Each stack often contained one or two books that Mac Leod felt the customer ought to read, the way a dietitian inserts vegetables into a dedicated carnivore’s meal plan.
“She slid in, for example, books about children of color for people who might not necessarily select them,” Noel said. “She slid in books about social issues and historical issues – immigration, particularly, and social justice – that she felt they should learn about. Then she’d smile and say, ‘Well, I don’t think he’ll read it himself, but perhaps he’ll give it to his niece.”‘
Top 10 lists, reviews
With her sweeping knowledge of books, MacLeod responded to customers’ celebrations and crises with a title.
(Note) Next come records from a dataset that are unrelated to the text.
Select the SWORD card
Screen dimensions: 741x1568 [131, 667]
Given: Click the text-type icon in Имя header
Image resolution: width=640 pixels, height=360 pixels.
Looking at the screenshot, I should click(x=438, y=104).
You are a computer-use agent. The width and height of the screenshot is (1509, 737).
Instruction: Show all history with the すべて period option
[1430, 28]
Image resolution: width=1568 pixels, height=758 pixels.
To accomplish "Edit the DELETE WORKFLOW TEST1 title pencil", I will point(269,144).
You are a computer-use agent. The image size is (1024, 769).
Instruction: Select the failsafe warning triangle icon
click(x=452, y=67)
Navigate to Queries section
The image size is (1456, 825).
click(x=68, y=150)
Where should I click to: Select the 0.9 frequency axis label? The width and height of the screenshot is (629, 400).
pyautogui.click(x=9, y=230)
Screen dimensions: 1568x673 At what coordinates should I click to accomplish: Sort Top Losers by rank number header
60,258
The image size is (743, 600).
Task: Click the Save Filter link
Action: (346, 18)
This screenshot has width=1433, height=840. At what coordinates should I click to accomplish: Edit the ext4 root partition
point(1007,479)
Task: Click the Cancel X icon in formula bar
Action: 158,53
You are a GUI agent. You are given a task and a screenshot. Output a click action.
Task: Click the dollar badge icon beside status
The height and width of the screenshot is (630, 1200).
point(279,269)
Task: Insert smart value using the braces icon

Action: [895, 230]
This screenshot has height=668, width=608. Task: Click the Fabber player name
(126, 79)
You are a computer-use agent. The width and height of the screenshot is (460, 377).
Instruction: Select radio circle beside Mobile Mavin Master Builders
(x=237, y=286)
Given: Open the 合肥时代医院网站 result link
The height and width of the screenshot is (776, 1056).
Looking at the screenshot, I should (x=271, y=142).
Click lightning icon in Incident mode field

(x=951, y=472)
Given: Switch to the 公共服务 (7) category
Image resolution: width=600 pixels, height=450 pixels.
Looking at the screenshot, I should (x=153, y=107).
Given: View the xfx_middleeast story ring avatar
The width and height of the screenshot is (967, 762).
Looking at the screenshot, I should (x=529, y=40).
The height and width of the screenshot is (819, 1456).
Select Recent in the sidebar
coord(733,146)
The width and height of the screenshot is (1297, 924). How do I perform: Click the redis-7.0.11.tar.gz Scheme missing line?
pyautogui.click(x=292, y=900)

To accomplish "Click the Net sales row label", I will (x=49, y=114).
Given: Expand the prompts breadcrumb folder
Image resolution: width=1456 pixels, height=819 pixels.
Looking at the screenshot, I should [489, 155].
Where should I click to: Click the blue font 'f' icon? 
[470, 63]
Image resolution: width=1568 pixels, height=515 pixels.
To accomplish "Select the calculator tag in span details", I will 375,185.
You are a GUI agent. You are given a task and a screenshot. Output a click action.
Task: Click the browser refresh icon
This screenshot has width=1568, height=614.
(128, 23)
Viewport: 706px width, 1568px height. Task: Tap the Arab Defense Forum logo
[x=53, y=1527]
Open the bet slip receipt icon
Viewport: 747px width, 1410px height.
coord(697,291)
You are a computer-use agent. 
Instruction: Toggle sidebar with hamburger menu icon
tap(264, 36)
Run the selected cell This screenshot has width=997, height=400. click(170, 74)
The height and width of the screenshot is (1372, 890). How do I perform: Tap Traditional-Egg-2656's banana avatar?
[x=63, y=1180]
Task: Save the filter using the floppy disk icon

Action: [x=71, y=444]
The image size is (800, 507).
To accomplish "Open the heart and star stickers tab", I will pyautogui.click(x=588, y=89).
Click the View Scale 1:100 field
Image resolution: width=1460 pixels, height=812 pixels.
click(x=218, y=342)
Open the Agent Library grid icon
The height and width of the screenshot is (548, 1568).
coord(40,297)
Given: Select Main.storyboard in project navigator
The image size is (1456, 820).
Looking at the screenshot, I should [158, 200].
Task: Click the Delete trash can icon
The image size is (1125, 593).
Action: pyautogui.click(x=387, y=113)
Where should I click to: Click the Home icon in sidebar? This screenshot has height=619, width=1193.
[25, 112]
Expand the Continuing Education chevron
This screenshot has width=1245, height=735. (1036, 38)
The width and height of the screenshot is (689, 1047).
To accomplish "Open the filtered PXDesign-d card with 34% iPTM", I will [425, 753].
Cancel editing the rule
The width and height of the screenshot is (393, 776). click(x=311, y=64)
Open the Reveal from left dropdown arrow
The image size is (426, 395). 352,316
She made Top 10 lists for young readers, and wrote trenchant reviews.
For a death in the family, she offered Judith Viorst’s moving “The Tenth Best Thing About Barney.” She gave new parents a copy of Gyo Fujikawa’s “Babies,” along with Eric Hill’s “Spot,” Ezra Jack Keats’ “The Snowy Day” or Robert McCloskey’s “Make Way for Ducklings” for older siblings.
She taught adolescents civil rights with “The Watsons Go To Birmingham” by Christopher Paul Curtis, along with books by Mildred Pitts Walter and Mildred Taylor.
Along with her recommendations came a caveat.
“The Harry Potter books became kind of a joke, because she read the first one and didn’t think it was going to go anywhere,” said Tattered Cover colleague Judy Bulow. “Then after it got popular, she told people, ‘Now, you can’t trust my judgment, because I didn’t like Harry Potter’ whenever she suggested a book.”
At her memorial service, her daughters gave their mother a tribute they knew she would have appreciated, quoting two final lines from “Charlotte’s Web”: “It is not often that someone comes along who is a true friend and a good writer. Charlotte was both.”
Survivors include daughters Joni Noel and Gretchen DeSciose, both of Denver; six grandchildren; and four great-grandchildren. Her husband died in 1978.